If you get all your work checked by people who have a high bias, have a vested interest in the science or the results, or have some other kind of incentive to produce a biased judgement (both negative or positive), then really we might as well be doing the 'high priest' thing.

If we get results checked by people with the above kind of bias, then humans being humans will not be doing real science in any high likelihood.
 
  • #116
This thread is not about scolding publishing scientists, it's about teaching overconfident students.

4e42cb359280f1313000245_blog.jpg
 
  • #117
The child with the knife in the outlet was pretty good :)
 
  • #118
DaveC426913 said:
But you know that's not what she meant, which means you're being deliberately obtuse.
People who are obtuse don't pretend to be obtuse. They strive to be acute.

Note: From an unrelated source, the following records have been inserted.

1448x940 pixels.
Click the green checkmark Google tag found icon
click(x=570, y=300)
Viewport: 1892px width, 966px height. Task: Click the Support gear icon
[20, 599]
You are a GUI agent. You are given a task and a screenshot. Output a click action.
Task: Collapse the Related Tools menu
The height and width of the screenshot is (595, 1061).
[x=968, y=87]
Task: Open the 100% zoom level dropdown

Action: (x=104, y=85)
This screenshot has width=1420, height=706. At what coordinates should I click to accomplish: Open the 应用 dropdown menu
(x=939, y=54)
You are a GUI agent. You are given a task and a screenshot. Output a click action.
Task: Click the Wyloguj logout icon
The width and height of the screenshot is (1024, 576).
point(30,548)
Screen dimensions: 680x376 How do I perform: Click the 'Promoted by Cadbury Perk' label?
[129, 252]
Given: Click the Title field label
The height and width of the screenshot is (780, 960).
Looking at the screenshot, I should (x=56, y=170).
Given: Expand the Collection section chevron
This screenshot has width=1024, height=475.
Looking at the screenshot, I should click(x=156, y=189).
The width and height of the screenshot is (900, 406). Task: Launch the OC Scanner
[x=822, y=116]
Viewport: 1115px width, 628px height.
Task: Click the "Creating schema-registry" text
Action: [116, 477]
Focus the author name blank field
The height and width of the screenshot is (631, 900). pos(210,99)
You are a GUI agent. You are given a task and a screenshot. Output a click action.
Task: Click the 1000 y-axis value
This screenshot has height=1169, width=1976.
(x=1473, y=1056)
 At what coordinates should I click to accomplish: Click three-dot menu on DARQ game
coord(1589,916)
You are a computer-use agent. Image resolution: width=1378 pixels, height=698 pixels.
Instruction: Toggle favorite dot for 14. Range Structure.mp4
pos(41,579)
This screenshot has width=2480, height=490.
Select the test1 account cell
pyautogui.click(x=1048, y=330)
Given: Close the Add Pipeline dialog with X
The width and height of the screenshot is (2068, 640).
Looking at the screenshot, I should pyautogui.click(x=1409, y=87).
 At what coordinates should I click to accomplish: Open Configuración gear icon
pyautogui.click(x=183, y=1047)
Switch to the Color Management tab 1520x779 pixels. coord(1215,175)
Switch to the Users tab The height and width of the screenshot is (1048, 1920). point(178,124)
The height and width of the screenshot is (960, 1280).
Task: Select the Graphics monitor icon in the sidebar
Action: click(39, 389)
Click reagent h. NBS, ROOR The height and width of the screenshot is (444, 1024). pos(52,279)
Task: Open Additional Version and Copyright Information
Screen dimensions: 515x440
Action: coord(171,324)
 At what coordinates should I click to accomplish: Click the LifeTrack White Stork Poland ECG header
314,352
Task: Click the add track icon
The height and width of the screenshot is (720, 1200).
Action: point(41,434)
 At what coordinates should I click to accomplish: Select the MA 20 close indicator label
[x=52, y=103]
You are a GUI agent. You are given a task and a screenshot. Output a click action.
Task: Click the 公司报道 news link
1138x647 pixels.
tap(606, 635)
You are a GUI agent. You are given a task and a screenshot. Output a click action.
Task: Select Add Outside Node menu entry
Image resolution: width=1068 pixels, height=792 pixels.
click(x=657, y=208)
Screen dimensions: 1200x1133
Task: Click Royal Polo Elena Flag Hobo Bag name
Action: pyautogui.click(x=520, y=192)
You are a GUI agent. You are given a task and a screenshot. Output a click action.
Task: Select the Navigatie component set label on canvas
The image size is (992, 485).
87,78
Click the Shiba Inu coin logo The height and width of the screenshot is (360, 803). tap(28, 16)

You know she didn't mean gravity would change right now; she meant it could change at some arbitrarily distant time in the future.
I observed that she set it far in the future. I am guessing she chose 10,000 years because people naturally associate long time intervals with great change, which makes it psychologically easier to agree that whatever phenomenon you pick might be different. I am the one who asserted that, if it could happen at any point down the road, it could happen in ten minutes as well. Nothing she said excludes that alternative. She offers no suggestion of any possible mechanism for such a change, or even what the nature of the change that makes the law invalid might be, so there's no reason to suppose it's authentically time dependent.

"There is no definite means whatever of knowing if the law of Universal Gravitation will remain valid in 10,000 years."

The statement is not about change over long periods of time, it's about not being able to know something for certain. Therefore, it's perfectly valid to envision the suggested change happening much closer in time. The important "not knowing for certain" is intact.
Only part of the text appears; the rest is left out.